Air pollution linked to kidney disease risk
A study in US veterans suggests air pollution is a risk factor for kidney disease development.
ST LOUIS - Breathing dirty air may increase the risk for kidney problems, a study in US veterans suggests.
“Air pollution is a risk factor for kidney disease development,” Dr Ziyad Al-Aly of the Veterans Affairs St Louis Health Care System in St Louis, Missouri, who helped conduct the research, told Reuters Health by phone. “You can argue that it’s even more of a problem in countries like China or India, where pollution is much, much, much worse.”
Dr Al-Aly and his team studied particulate matter (PM), tiny fragments produced by fossil fuel combustion and other industrial processes, that can be inhaled deep into the lungs. High levels of PM 2.5 - meaning particles smaller than 2.5 micrometres across - are associated with heart disease, stroke, diabetes and a shorter lifespan.
To investigate whether PM might harm the kidneys as well, the researchers looked at more than eight years’ worth of data on nearly 2.5 million military veterans, using county-by-county pollution data from the Environmental Protection Agency (EPA). Vets living in counties with the highest PM levels were more likely to be African-American and to have high blood pressure and diabetes - both of which are also risk factors for kidney disease - as well as heart disease.
The risk that the veterans’ kidney function would worsen over time rose in tandem with the level of pollution they were exposed to at the study’s outset. Higher PM concentrations in the air were also associated with an increased risk of end-stage renal disease, in which the kidney can no longer filter blood effectively and a person requires dialysis to stay alive.
When Dr Al-Aly and his colleagues repeated the analysis using National Aeronautics and Space Administration satellite pollution data, the results were consistent.
Nearly 45,000 new cases of kidney disease are diagnosed each year in the US, and it’s possible that some of those might be due to PM 2.5 pollution that exceeds EPA standards, according to the researchers. But even levels well below the EPA threshold are associated with significant risk, Dr Al-Aly said.

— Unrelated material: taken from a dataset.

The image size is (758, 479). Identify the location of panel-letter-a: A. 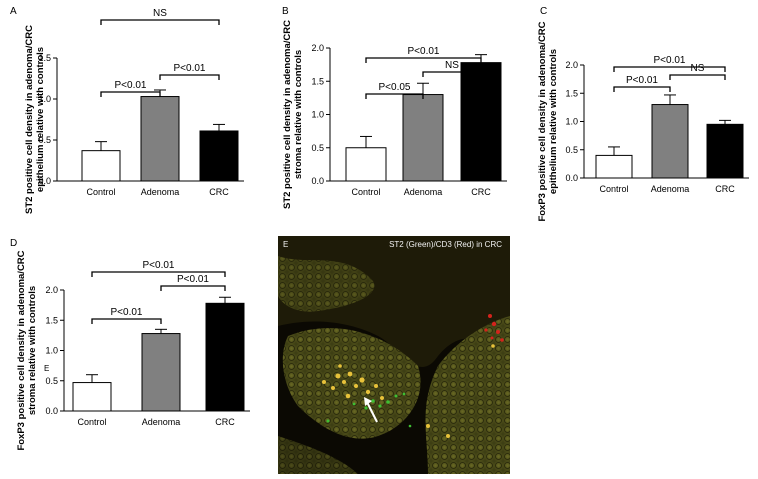
(14, 12).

The study wasn’t a controlled experiment, so it can’t prove that air pollution actually caused the kidney problems. Some other health- or lifestyle-related factors might be to blame.
Still, Dr Aly-Aly said, studies in animals have shown that particles breathed into the lungs can reach the kidneys via the bloodstream, causing inflammation and oxidative stress within the blood-filtering organs.

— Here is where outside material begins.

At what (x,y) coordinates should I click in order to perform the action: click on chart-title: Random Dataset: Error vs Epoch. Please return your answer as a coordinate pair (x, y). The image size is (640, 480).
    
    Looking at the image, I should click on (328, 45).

Dr Jennifer Bregg-Gresham of the Kidney Epidemiology and Cost Center at the University of Michigan in Ann Arbor reviewed the research for Reuters Health. “It has been known for a while that air pollution increases the risks for heart and lung problems. These new findings support that even low levels of fine particulate matter air pollution across the US can increase the risk of serious kidney problems,” she told Reuters Health in a telephone interview. “Given the millions of people with and at-risk for kidney disease who are impacted by air pollution, this has serious public health implications.”
She noted that people can reduce their personal exposure to PM air pollution with indoor air filtration and, in heavily polluted cities, wearing a validated respirator N95 facemask. Both measures can also reduce blood pressure, Dr Bregg-Gresham added.
“Unfortunately, as of yet there have been no large-scale studies proving that these measures can prevent actual heart, lung or other adverse health effects (like kidney disease). As such, for the time being, each person needs to have a discussion with their healthcare provider about using these measures and if they may be warranted for them based upon their health status and risks of exposure,” she said.
“Air pollution is bad for everyone. Those that are frail or have known chronic diseases are the most vulnerable, in general. This study adds to the literature in the field and further promotes the case for lowering air pollution levels beyond even current standards, for its larger societal benefit, especially for at-risk populations, and supports continued research in this area.”